セグメントごとの経営成績は、次のとおりであります。
(機械・工具セグメント)
国内の製造業は、大企業ではAI、IoT、環境分野への投資意欲が高くなっております。自動車メーカーなどでは、半導体不足が落ち着きつつあり、生産台数が計画通りに推移しております。設備投資に関しては、電気自動車関係が中心となっており、電池・モーターを中心に投資を行っております。中小企業では省人化・省力化への投資意欲は高い状況となっていますが、先行きの不透明感から設備投資には慎重さが見られます。一方で、工場の稼働率は高いため、機器工具や消耗品は堅調となっております。半導体関連業界は落ち着いた状況となりましたが、2024年には国内での増産が予定されており、投資のタイミングをうかがっております。
海外の北米では、コロナ禍での買い控えから解放されたことや部品問題が緩和されたことにより自動車業界は堅調となりました。ただし、インフレ率は低下傾向にあるものの高水準であり、GDP成長率も鈍化していることから、減速傾向が明らかになってきました。射出成形機の受注も減少傾向となっております。
中国では、ゼロコロナ政策の解除で大きく持ち直すと期待されていたものの、期待通りの回復には至っておりません。一時的に日系の自動車メーカーに増産指示があったものの、販売低迷により市場在庫が増えた形となりました。主要な輸出先である欧米の先行きが不透明なこともあり、投資も見送られている状況であります。
以上の結果、売上高は58,326百万円と前年同期比6,944百万円増(13.5%増)となり、営業利益は2,236百万円と前年同期比669百万円増(42.8%増)となりました。
(建設資材セグメント)
国内の建設需要は、大規模再開発、物流施設などの需要は堅調となっていますが、中小規模の物件では停滞が目立ってきました。物件数の減少に伴い大型の物件に引合が集中し、販売価格の競争が激化しております。また、住宅設備に関しては、コロナ禍からの反動により、娯楽などが優先される形となり、引合は減少傾向となりました。

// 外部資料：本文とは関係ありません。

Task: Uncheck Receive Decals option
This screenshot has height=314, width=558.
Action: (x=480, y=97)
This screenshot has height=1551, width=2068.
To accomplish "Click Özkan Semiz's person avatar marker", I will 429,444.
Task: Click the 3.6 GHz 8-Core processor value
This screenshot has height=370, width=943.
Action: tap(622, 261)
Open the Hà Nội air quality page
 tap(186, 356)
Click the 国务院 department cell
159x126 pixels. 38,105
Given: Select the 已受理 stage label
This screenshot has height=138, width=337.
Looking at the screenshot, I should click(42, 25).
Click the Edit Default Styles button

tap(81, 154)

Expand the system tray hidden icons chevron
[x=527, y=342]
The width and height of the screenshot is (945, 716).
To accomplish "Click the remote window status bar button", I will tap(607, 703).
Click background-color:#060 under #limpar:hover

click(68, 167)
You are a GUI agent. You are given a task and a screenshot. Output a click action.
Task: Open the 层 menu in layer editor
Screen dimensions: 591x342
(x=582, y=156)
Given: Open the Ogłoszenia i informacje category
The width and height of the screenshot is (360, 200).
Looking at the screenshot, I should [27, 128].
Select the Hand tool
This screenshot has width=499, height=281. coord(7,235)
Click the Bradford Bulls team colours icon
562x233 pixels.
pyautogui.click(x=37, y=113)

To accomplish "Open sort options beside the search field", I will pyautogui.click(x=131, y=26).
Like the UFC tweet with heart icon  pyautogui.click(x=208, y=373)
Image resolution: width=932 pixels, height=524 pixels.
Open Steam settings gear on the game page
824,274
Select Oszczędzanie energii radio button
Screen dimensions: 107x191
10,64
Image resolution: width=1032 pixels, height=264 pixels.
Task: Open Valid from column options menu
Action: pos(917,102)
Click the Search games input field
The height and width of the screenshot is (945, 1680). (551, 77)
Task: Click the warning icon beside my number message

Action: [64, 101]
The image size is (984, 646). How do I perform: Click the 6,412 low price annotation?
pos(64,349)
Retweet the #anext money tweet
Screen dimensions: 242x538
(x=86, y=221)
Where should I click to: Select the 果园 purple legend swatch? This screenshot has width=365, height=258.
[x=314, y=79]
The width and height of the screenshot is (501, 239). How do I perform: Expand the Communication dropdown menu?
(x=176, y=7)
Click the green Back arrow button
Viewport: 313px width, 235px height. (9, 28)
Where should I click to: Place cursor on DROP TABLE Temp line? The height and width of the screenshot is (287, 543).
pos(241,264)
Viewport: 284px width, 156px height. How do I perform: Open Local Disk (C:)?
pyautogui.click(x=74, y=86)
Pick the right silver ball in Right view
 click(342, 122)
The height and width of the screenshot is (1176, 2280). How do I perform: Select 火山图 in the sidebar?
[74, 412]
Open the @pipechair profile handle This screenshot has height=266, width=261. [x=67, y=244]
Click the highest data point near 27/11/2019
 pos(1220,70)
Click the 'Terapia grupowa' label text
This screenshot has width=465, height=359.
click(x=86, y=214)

以上の結果、売上高は22,130百万円と前年同期比2,024百万円増(10.1%増)となり、営業利益は1,007百万円と前年同期比69百万円減(6.5%減)となりました。
(建設機械セグメント)
国内の建設機械は、公共投資や民間の大型再開発、工場・倉庫建設が堅調に推移したことから堅調となりました。機種別では、油圧ショベル、ミニショベルが好調であり、当社グループが主に扱う建設用クレーン、基礎建機は微増となりました。市場は堅調でしたが、エンジン・鋼材問題及び機械トラブル等による納期問題により、影響を受けました。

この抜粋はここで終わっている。